• [Goal]:
Format the records as a Markdown table with the columns No. and Text, starting with the line that contains "You are a GUI" and going on through the end of the records, with one row per line and blank lines omitted. Leave the pictures out of the table.

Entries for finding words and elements

-*-*-

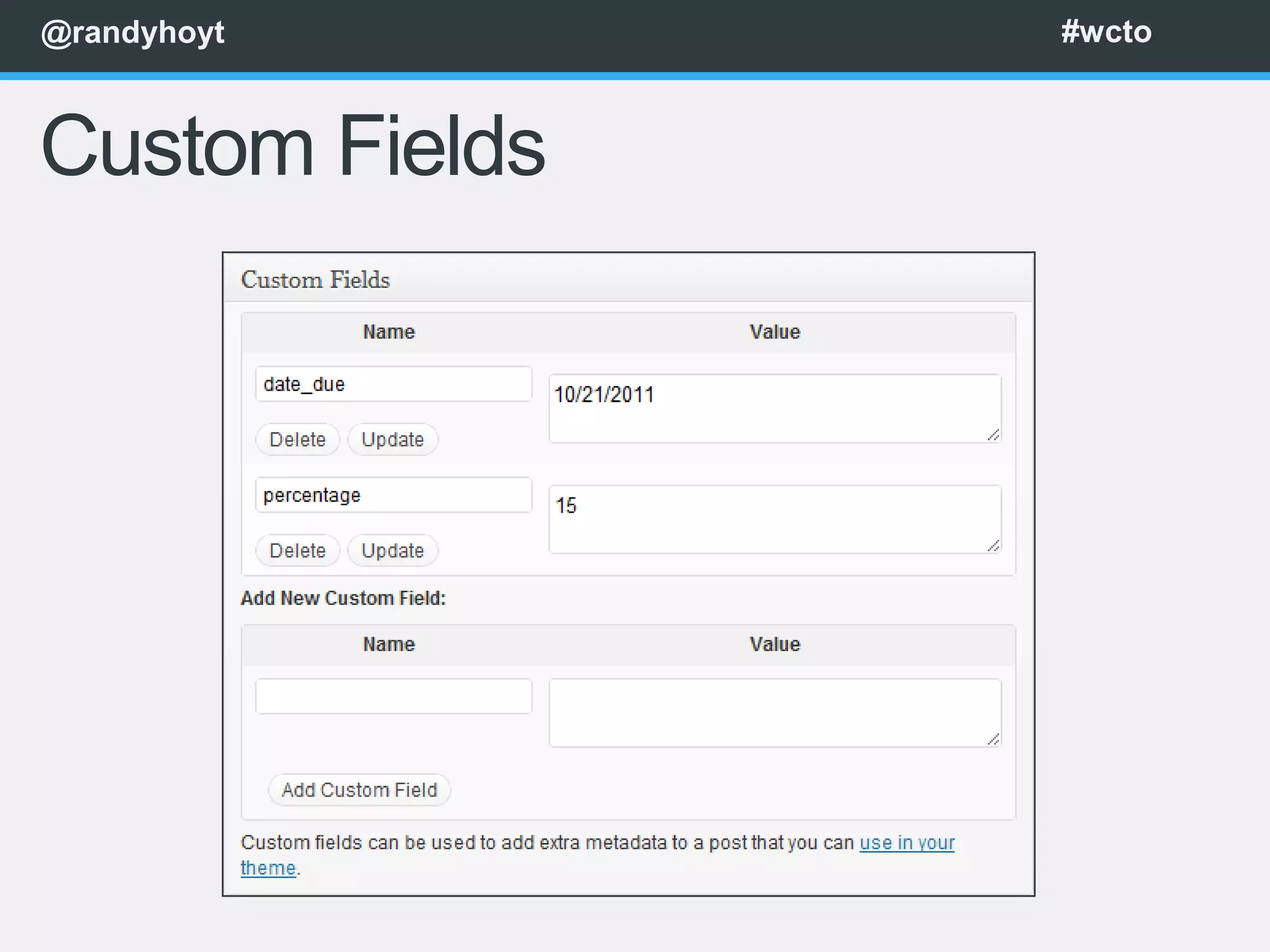1270x952 pixels.
Task: Delete the date_due custom field
Action: pyautogui.click(x=298, y=439)
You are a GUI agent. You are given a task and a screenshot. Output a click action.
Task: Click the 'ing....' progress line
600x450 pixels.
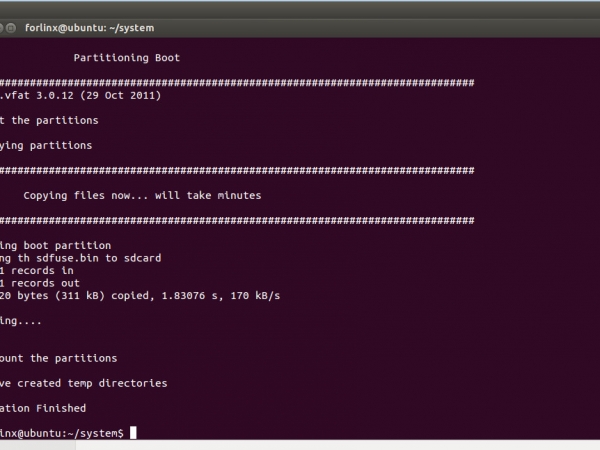pyautogui.click(x=21, y=320)
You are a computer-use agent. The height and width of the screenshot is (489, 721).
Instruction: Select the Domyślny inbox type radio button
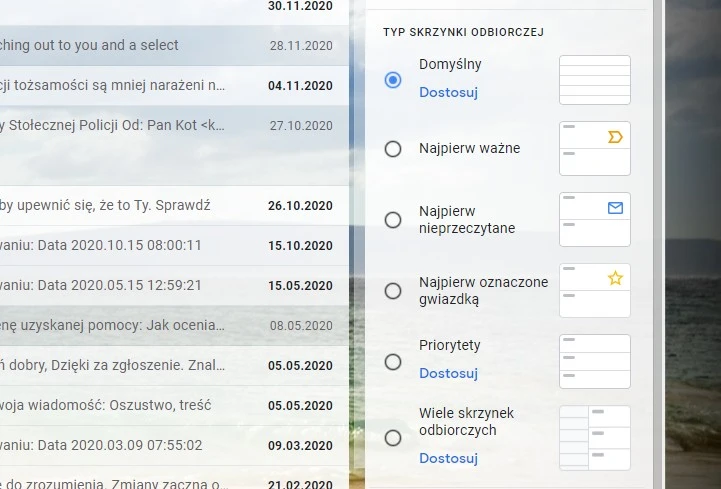pyautogui.click(x=393, y=79)
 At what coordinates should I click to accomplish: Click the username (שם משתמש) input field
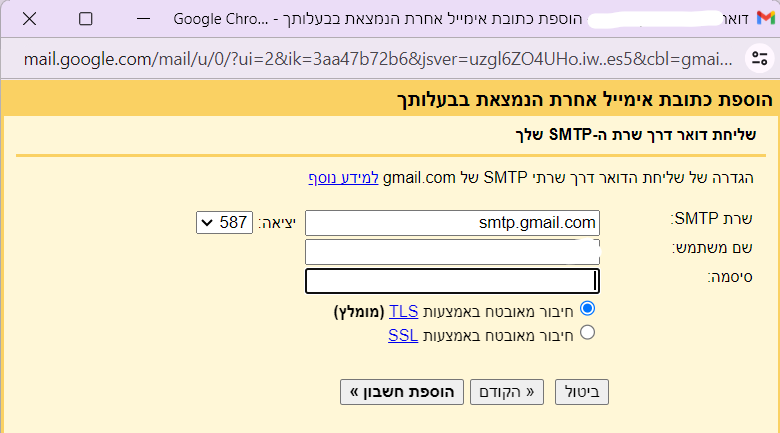(x=452, y=252)
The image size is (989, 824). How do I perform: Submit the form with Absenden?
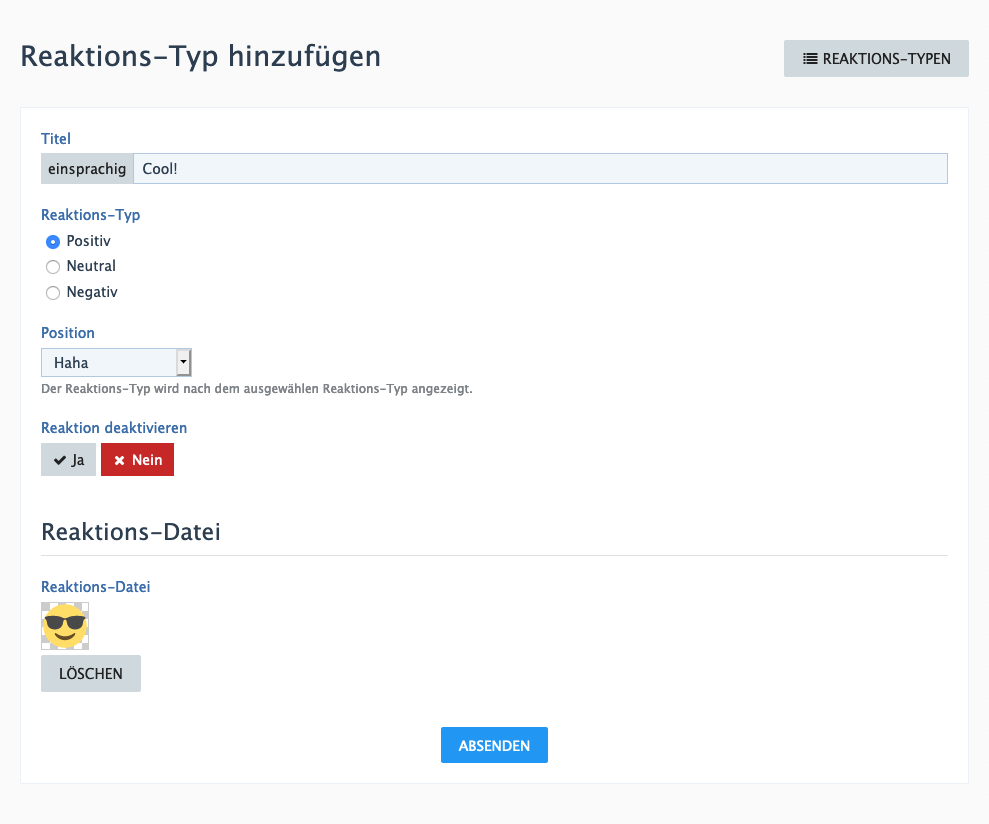(494, 745)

-*-*-

• [Solution to this task]:
| No. | Text |
|---|---|
| 1 | You are a GUI agent. You are given a task and a screenshot. Output a click action. |
| 2 | Task: Click the 'ing....' progress line |
| 3 | 600x450 pixels. |
| 4 | pyautogui.click(x=21, y=320) |
| 5 | You are a computer-use agent. The height and width of the screenshot is (489, 721). |
| 6 | Instruction: Select the Domyślny inbox type radio button |
| 7 | pyautogui.click(x=393, y=79) |
| 8 |  At what coordinates should I click to accomplish: Click the username (שם משתמש) input field |
| 9 | (x=452, y=252) |
| 10 | The image size is (989, 824). How do I perform: Submit the form with Absenden? |
| 11 | (494, 745) |